# Text:
-- START --

# US Housing Market Analysis: Supply-Demand Dynamics

- Author: [Kiruthikaa](https://github.com/kiruthikaa2512/)
- Repository: [datafun-06-eda](https://github.com/kiruthikaa2512/datafun-04-notebooks)
- Date: June 8th, 2025
- Purpose: The purpose of this notebook is to:
    Apply data analytics skills in a real-world housing market context  
    Analyze features influencing housing supply and demand  
    Create effective visualizations and narratives to communicate insights  
    Demonstrate proficiency with Jupyter notebooks, Python libraries, and EDA workflows  

## Project Overview
This project explores supply and demand trends in the US housing market using a real-world dataset.  
We analyze factors such as price, location, property size, and number of bedrooms/bathrooms to uncover  
market dynamics that may reflect seller or buyer advantage.

We use Python tools such as `pandas`, `seaborn`, and `matplotlib` to clean, explore, and visualize data.  
The goal is to practice data storytelling through well-structured EDA and visual interpretation.

-- END --

# Actions to take:
(1) Say whether each statement agrees with the housing market project description, answering yes or no and quoting the words of the description that decide it. (a) The notebook is dated June 8th, 2025. (b) The project relies on a simulated dataset. (c) The number of bedrooms and bathrooms is one of the factors analyzed.
(2) Write a continuation of the housing market project description, picking up after its final sentence.

# Stored data:
-- START --

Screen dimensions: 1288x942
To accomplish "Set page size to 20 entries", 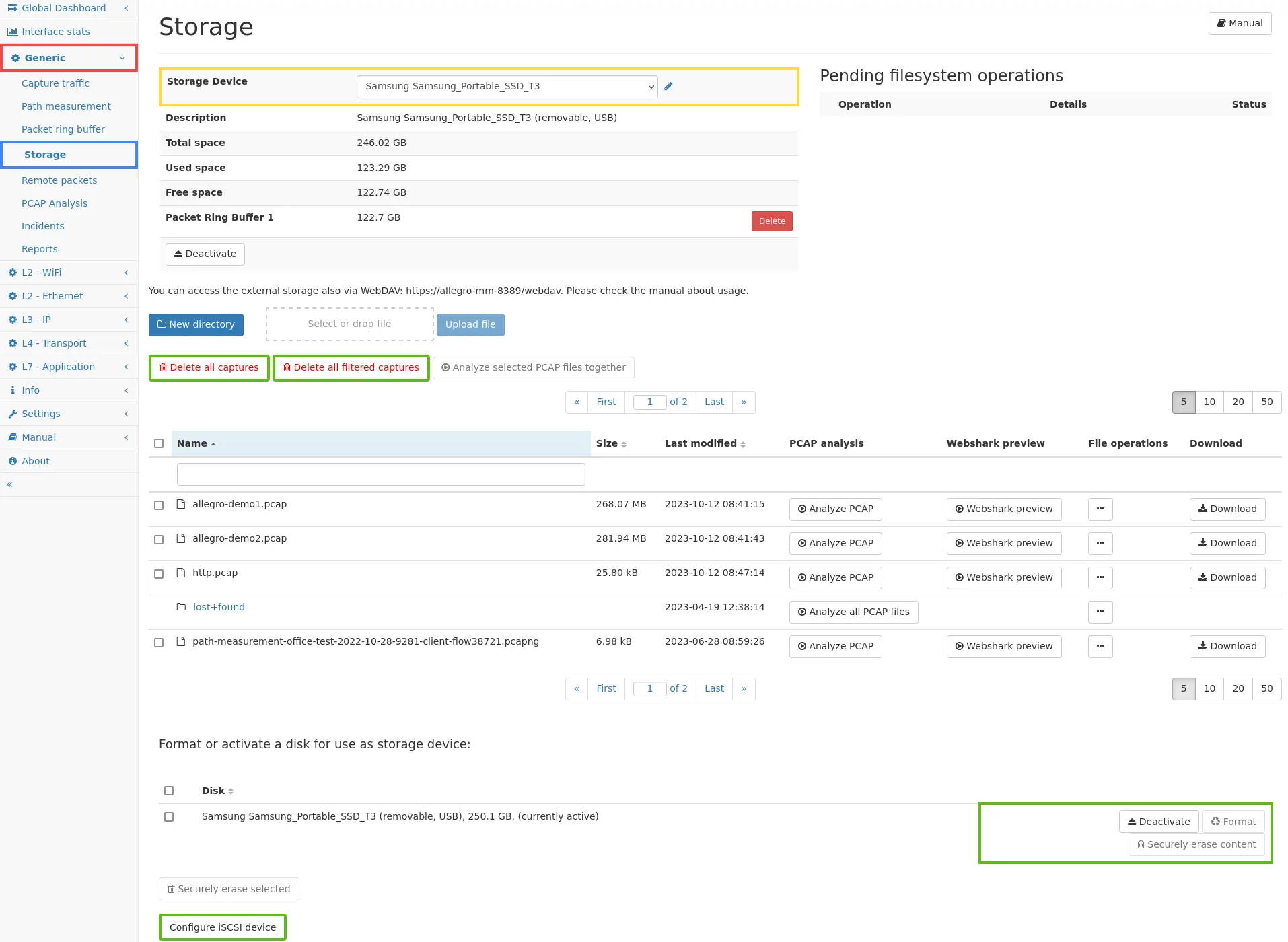I will pos(1238,402).
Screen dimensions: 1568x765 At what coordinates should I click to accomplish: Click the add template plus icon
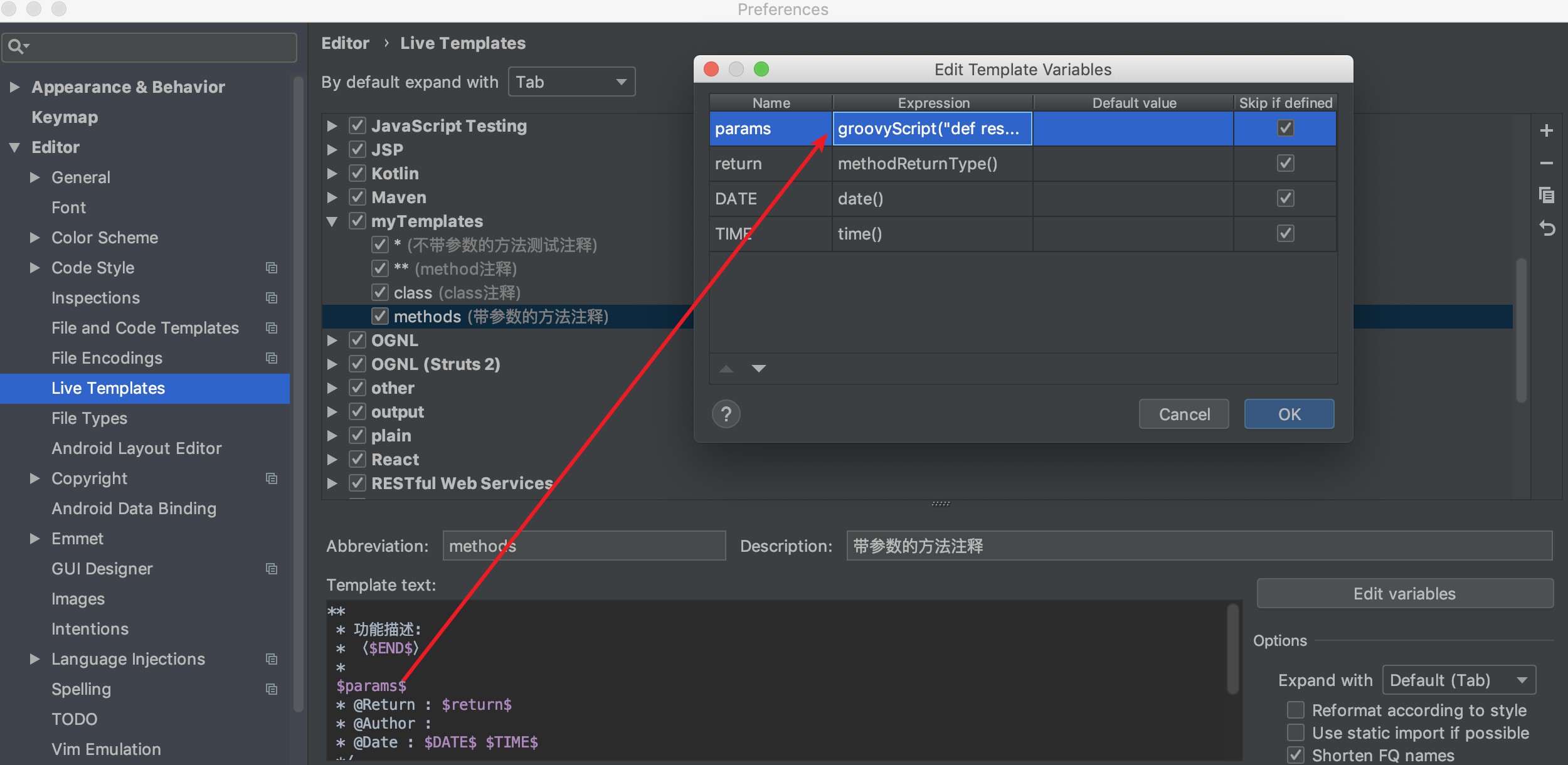(x=1546, y=130)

-- END --

# Answers to the tasks:
(1)
(a) Yes: "Date: June 8th, 2025"
(b) No: "using a real-world dataset"
(c) Yes: "number of bedrooms/bathrooms"

(2)
## 1. Import Necessary Libraries  
We will use Python libraries like pandas, Seaborn, and Matplotlib for data analysis and visualization.  


In [1]:
import pandas as pd
import matplotlib.pyplot as plt
import seaborn as sns   



## 2. Data Loading
We have 2 data CSV sheets which we are going to load below and do a preview and see if they look good to proceed further.

-demand.csv
-supply.csv

In [3]:
# Load the supply dataset
df_supply = pd.read_csv('project_data/supply.csv')
# Load the demand dataset
df_demand = pd.read_csv('project_data/demand.csv')

### 2.1 Initial Data Inspection
Check data types, missing values, and column types.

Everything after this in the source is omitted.